• **Assignment**: Only the lines from the one holding "You are a GUI" to the end of the data should be echoed, exactly as they appear, minus the pictures.

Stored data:

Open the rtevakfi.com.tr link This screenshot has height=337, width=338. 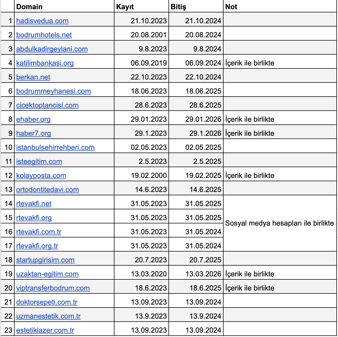click(39, 232)
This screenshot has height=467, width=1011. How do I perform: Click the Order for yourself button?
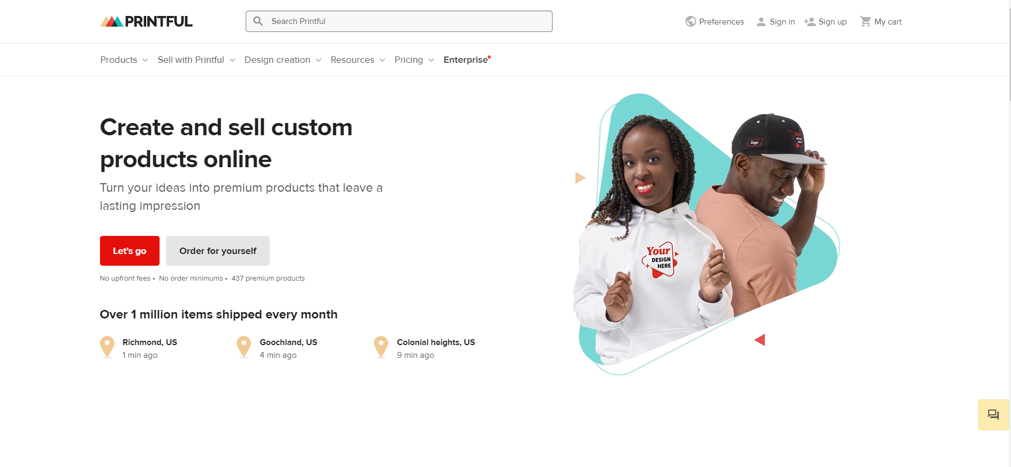point(218,251)
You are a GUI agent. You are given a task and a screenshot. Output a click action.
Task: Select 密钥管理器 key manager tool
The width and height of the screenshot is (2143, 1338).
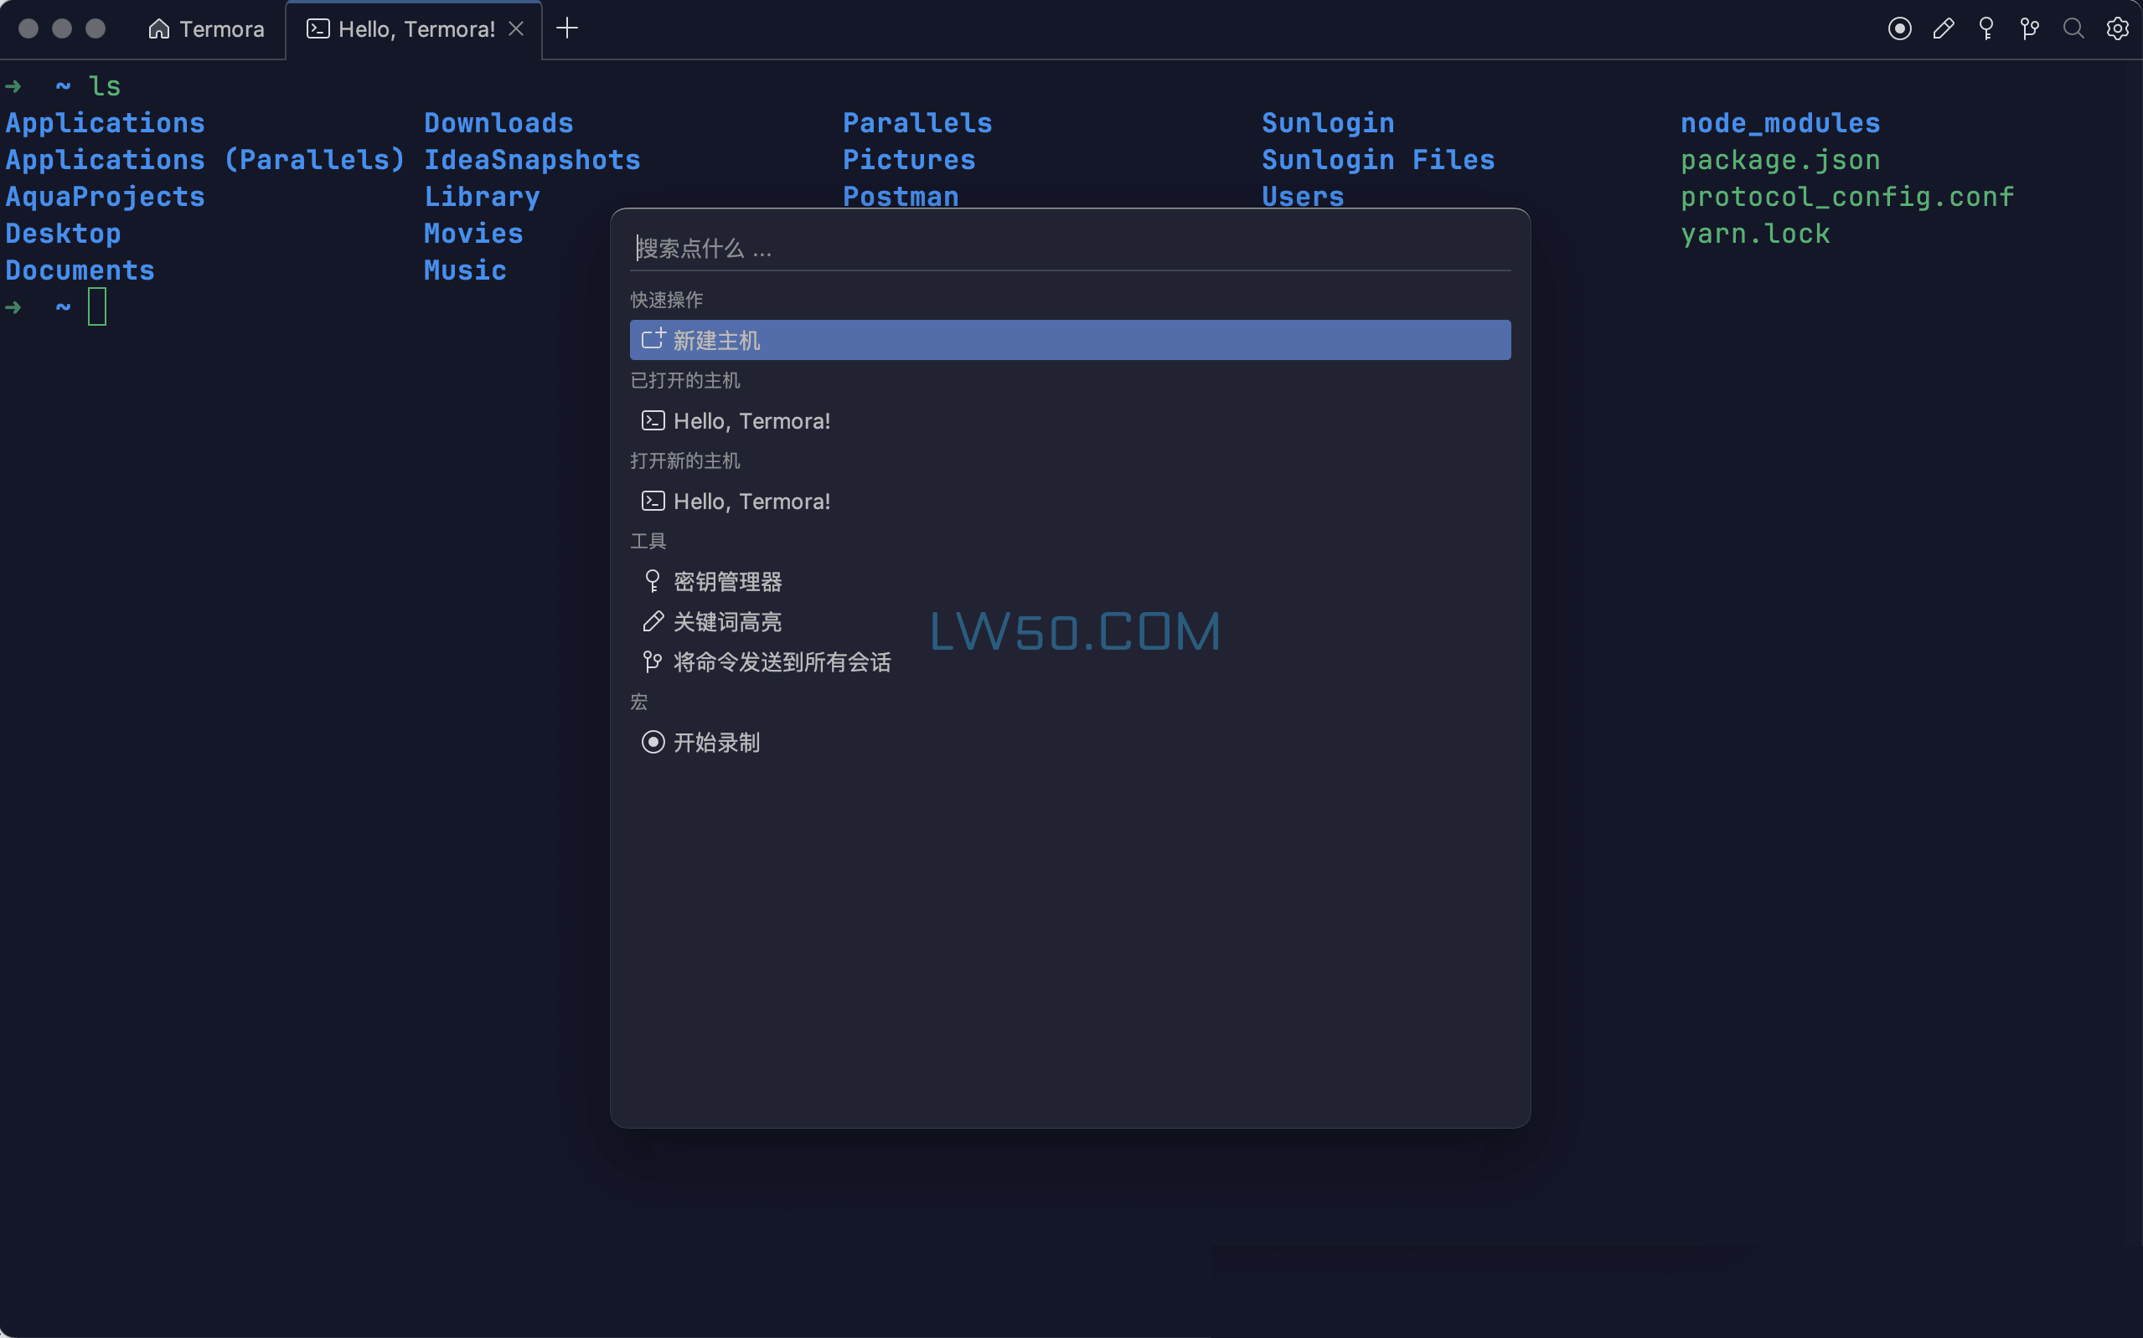727,581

• **Exercise result**:
You are a GUI agent. You are given a task and a screenshot. Output a click action.
Task: Select 密钥管理器 key manager tool
The width and height of the screenshot is (2143, 1338).
727,581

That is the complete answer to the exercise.